持株会社整理委員会は昭和二十六年七月、役目を終えて解散したが、この財閥解体により、財閥ファミリーによる企業支配は全くついえ去った。今日、企業合併などによる巨大企業は復活したが、その資本的、人的な支配関係は、戦前の財閥支配時代とは一変したものとなっているのは周知の通りである」
朝鮮戦争勃発のため米ソ冷戦が始まり、急遽「過度経済力集中排除法」の対象会社になった325社が、日本の経済力に大打撃を与えないよう日本製鐵、三菱重工など大手18社に絞り込まれたと書いている。
それでも、この法の完全実施により、財閥による企業支配は大きく後退し、若い戦後企業の台頭を招く事になりました。
また同時に、高級官僚や財閥系の現役役員クラスは戦争責任を問われ追放となり、若手経営者を登用することになったため、この若手経営者の新しい感覚での経営が経済の活性化を産み、日本の産業を大躍進させる原動力となったのは周知のとおりです。
彼は歴史の転換点で難題に立ち向かい大きな仕事を成し遂げました。それはGHQの財閥解体の真意を見極め、日本産業復興に大打撃にならない落としどころを探り、決着させたことでした。

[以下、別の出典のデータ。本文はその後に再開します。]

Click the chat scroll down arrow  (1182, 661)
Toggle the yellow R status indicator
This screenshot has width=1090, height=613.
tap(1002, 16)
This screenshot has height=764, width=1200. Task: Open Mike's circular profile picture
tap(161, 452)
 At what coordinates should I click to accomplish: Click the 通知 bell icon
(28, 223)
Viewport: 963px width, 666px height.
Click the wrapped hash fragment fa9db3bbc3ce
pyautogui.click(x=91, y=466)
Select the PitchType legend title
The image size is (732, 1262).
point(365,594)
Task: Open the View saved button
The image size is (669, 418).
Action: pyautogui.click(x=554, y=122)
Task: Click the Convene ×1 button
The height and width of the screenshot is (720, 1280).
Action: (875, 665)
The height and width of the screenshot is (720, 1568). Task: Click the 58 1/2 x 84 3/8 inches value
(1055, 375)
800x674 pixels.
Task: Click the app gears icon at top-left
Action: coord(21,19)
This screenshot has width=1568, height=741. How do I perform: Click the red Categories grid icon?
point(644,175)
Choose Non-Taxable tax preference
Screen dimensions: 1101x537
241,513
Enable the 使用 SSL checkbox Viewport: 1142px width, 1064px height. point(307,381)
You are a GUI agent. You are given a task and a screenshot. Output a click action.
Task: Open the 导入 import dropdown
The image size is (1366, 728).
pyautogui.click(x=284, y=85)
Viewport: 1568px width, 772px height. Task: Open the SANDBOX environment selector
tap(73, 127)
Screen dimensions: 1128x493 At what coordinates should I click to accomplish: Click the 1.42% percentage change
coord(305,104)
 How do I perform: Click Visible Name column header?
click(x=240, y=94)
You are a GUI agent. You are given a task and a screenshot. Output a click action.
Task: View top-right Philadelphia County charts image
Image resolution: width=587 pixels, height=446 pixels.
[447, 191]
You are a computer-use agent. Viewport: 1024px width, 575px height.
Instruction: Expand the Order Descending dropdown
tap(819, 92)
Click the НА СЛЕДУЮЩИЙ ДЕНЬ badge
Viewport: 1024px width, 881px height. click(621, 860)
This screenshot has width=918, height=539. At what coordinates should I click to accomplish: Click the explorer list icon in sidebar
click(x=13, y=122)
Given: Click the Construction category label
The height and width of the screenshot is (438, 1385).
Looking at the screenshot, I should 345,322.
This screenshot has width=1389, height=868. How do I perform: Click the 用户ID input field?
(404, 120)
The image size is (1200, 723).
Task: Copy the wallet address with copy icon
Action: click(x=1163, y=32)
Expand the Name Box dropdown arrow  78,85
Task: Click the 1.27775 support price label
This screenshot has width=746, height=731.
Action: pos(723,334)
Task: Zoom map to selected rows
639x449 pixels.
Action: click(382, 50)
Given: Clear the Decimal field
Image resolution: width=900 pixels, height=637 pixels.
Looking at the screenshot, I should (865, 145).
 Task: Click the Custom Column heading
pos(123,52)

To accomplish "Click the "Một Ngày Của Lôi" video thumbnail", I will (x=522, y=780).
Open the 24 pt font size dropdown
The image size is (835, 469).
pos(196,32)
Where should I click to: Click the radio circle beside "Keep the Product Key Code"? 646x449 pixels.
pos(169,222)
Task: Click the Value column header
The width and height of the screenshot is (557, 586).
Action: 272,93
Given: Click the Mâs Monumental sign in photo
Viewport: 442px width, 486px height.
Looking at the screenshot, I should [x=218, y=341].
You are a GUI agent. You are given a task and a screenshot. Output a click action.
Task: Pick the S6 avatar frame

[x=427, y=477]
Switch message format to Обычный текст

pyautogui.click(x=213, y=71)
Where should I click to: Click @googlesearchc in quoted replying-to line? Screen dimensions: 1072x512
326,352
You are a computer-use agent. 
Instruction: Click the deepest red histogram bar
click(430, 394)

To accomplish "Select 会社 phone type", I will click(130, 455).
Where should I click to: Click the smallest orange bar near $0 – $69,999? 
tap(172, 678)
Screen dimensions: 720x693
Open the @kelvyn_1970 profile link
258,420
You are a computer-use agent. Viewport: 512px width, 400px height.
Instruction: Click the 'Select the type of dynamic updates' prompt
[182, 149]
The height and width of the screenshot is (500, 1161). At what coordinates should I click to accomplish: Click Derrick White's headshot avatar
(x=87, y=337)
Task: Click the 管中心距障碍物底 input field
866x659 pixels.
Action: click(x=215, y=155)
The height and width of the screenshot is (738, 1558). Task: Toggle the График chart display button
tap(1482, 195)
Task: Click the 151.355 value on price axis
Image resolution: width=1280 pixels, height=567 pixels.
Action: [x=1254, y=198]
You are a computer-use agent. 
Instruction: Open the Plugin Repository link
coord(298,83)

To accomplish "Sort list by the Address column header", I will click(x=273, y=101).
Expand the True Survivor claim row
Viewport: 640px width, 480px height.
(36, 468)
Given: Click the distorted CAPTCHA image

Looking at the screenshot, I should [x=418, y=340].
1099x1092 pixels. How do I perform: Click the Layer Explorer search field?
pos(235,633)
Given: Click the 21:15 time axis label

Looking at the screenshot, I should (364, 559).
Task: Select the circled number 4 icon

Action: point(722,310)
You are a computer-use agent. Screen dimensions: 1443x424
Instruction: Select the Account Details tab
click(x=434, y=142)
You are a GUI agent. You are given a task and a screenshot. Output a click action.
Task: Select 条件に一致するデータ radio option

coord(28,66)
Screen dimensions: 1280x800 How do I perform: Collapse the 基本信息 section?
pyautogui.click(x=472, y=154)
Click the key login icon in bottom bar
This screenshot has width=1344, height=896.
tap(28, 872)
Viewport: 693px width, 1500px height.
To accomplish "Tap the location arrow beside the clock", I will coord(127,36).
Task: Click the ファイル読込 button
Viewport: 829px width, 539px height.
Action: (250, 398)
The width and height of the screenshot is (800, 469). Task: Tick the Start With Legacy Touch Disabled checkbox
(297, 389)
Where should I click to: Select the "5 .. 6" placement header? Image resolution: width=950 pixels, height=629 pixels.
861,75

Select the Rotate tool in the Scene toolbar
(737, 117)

彼はこの委員会が解散した後、安田財閥が財閥解体で帝国ホテルを手放したため、帝国ホテルに並ぶ国際的ホテル建設の夢を抱いていた大倉喜七郎に協力し、1962年ホテルオークラ(現在のホテルオークラ東京)を開業させる。そして、社長、会長として1964年東京オリンピックを背景に、日本のホテルの質の向上に力を注ぎ、観光行政の強化や史跡・自然保護を訴え貢献したのでした。